> 課題の目標: 以下の記録を絞り込み、「showing」という語を含む行をすべて書き写してください。

(データ収集による記録)
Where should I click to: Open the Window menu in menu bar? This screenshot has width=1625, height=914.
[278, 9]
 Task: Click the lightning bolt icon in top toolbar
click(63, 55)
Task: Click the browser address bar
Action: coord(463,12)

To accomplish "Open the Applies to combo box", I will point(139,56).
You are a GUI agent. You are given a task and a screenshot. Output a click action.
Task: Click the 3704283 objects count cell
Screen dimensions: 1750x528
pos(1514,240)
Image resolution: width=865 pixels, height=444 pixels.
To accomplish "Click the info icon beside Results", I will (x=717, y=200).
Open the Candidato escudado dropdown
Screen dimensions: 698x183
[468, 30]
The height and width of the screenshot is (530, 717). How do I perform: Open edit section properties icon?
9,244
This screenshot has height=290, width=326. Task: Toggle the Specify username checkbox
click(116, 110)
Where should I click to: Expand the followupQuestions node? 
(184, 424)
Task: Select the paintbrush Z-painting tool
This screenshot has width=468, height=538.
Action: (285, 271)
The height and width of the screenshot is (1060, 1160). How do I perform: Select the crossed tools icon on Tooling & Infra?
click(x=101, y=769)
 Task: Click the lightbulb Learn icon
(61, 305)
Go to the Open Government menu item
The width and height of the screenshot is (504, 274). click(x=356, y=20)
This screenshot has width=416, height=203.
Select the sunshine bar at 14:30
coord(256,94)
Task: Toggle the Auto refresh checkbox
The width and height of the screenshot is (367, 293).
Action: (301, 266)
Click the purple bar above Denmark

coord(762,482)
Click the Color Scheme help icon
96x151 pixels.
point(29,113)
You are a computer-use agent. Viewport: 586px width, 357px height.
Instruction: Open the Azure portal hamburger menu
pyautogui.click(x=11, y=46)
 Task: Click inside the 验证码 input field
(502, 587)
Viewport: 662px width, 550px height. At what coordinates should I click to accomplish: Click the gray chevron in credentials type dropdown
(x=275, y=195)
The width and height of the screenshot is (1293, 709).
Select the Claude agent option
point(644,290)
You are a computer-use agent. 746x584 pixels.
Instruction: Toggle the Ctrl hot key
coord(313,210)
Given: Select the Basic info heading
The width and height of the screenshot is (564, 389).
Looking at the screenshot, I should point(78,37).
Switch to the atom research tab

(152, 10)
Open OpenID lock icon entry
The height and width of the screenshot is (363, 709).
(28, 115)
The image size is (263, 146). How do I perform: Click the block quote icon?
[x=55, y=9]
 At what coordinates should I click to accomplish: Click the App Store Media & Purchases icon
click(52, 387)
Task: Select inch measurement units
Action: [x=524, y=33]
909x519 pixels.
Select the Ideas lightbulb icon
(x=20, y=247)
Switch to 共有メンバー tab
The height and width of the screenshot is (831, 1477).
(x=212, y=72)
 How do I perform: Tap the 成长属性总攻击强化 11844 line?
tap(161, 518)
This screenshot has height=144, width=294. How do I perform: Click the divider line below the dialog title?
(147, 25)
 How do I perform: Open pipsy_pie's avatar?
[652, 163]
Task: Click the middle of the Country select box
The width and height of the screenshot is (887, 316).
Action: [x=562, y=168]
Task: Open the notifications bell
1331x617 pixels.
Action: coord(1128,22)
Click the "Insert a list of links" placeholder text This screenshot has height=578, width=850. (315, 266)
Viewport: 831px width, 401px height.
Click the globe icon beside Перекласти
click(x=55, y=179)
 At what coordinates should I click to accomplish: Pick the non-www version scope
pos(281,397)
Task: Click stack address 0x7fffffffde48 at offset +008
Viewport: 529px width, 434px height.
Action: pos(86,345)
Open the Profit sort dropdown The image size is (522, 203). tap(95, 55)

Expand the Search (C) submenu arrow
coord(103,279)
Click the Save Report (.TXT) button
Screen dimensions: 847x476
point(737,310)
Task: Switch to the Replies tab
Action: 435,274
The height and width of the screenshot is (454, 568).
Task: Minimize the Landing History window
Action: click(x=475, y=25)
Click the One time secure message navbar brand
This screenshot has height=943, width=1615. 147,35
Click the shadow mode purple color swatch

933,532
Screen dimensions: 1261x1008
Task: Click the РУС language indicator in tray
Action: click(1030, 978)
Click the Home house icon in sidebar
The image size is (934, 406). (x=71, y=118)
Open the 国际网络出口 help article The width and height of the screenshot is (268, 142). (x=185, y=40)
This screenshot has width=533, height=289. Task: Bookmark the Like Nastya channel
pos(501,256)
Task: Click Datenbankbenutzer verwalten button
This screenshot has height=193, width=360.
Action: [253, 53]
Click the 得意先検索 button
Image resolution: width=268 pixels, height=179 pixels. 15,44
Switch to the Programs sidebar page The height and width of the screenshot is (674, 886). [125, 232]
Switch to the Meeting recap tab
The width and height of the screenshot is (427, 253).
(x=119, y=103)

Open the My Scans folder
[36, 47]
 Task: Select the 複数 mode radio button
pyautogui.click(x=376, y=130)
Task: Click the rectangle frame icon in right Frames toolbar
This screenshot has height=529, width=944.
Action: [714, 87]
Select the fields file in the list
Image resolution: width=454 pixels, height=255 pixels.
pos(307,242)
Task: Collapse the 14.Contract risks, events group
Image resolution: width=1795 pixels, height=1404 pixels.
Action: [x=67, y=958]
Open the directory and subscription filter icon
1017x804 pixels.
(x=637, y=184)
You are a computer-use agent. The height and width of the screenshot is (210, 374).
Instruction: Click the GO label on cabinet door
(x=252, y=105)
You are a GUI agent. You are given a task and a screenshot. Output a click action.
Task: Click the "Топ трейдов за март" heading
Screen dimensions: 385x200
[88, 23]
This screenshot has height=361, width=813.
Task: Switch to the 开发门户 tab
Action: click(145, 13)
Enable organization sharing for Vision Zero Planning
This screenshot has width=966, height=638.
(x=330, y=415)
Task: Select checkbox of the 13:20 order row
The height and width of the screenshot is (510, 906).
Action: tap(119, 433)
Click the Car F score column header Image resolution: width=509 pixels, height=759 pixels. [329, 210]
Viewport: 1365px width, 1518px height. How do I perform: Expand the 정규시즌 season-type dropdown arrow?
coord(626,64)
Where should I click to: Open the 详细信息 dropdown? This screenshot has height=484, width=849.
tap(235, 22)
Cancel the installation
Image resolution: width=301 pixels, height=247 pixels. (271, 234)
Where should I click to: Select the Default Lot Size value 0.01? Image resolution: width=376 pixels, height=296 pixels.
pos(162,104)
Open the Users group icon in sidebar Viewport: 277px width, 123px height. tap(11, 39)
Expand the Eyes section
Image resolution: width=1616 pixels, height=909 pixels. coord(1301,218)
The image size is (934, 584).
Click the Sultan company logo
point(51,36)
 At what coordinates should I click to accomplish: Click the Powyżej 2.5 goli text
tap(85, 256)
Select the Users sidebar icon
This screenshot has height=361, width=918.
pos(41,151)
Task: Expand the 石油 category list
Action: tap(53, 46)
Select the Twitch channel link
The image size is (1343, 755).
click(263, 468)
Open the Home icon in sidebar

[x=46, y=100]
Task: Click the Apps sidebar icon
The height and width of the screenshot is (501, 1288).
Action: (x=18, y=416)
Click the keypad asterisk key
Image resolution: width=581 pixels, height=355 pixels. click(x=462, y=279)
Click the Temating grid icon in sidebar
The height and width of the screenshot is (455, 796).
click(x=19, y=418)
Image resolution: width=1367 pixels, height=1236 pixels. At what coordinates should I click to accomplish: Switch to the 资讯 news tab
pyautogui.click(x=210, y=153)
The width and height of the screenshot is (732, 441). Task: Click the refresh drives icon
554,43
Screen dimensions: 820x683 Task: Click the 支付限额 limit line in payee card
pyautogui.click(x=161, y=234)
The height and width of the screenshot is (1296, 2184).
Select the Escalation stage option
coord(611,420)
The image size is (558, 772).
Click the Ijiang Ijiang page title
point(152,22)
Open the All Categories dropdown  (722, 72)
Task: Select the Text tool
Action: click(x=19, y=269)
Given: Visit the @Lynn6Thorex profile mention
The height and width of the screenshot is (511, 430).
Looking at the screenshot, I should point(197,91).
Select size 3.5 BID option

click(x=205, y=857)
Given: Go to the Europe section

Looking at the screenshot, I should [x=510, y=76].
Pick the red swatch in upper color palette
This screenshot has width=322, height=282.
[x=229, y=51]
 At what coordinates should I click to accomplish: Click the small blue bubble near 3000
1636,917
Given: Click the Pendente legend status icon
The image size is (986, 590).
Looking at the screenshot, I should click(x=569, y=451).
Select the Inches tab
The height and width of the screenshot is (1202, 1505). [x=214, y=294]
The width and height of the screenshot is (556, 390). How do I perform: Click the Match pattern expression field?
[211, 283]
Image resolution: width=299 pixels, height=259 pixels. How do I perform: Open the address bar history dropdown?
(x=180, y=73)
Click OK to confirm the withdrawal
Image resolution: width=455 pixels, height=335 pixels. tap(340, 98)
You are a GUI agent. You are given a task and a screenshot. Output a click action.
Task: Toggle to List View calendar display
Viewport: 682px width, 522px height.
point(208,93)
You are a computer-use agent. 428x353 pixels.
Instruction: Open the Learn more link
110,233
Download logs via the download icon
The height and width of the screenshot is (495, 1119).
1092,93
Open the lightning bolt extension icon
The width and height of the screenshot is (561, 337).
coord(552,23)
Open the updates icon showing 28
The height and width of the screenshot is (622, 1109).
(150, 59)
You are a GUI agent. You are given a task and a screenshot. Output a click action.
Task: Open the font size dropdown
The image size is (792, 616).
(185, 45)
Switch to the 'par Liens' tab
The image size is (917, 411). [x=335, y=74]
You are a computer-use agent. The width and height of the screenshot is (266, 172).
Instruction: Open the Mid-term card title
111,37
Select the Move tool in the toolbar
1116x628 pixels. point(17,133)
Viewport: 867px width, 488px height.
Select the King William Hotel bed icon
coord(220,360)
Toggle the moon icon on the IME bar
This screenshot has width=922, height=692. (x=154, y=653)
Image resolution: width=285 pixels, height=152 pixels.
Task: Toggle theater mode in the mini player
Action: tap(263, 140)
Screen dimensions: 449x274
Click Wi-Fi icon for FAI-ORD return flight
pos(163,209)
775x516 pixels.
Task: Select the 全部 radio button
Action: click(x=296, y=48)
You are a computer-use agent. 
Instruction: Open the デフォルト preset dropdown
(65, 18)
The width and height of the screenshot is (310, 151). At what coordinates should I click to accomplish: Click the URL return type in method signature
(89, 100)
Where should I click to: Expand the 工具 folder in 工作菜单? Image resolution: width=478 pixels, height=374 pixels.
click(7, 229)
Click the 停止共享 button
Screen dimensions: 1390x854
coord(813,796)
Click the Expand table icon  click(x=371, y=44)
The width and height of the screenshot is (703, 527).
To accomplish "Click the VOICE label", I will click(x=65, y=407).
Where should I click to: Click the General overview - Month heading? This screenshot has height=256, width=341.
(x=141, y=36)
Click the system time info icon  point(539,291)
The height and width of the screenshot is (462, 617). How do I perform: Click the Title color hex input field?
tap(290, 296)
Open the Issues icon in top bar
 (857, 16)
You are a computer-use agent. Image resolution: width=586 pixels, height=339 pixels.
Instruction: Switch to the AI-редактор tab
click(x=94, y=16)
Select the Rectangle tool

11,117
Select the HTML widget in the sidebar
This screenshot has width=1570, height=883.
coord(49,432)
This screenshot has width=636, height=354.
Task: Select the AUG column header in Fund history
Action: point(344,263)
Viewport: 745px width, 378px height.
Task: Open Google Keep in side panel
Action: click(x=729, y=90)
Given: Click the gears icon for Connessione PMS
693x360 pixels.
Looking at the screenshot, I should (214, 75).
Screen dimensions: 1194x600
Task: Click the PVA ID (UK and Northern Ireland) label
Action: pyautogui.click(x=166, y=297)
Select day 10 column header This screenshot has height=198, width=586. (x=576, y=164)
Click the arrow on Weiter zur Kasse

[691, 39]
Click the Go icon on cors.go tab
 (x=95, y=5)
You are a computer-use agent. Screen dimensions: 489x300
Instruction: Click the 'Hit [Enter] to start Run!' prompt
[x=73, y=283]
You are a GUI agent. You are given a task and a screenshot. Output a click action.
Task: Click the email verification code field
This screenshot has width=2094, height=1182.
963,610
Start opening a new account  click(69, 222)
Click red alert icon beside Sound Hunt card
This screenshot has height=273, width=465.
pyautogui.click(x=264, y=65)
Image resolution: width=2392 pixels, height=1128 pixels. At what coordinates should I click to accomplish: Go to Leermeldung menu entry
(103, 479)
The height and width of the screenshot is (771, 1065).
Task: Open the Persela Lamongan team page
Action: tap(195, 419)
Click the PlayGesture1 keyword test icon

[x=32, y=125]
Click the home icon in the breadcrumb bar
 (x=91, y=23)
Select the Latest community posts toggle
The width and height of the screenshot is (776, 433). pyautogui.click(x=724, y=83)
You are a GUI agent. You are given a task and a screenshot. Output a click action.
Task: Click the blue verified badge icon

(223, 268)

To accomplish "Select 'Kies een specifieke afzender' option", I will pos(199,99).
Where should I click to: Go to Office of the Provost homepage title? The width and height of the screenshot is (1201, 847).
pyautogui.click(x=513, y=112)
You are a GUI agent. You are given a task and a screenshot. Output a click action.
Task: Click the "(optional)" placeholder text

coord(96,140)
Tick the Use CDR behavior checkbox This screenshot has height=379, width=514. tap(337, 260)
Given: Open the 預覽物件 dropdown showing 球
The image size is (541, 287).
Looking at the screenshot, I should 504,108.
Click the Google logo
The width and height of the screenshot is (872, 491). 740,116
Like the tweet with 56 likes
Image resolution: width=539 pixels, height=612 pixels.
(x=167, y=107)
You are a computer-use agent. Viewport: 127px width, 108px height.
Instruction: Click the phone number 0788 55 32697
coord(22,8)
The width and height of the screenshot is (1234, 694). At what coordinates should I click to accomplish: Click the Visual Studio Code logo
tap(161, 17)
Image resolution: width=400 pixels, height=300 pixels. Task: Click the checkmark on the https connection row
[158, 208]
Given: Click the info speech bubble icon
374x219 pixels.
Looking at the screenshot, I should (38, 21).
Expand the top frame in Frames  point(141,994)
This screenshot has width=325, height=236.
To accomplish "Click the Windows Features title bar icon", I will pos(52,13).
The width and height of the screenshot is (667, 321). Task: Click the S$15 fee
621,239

> 演習の解答:
Open the updates icon showing 28
Given: Open the 預覽物件 dropdown showing 球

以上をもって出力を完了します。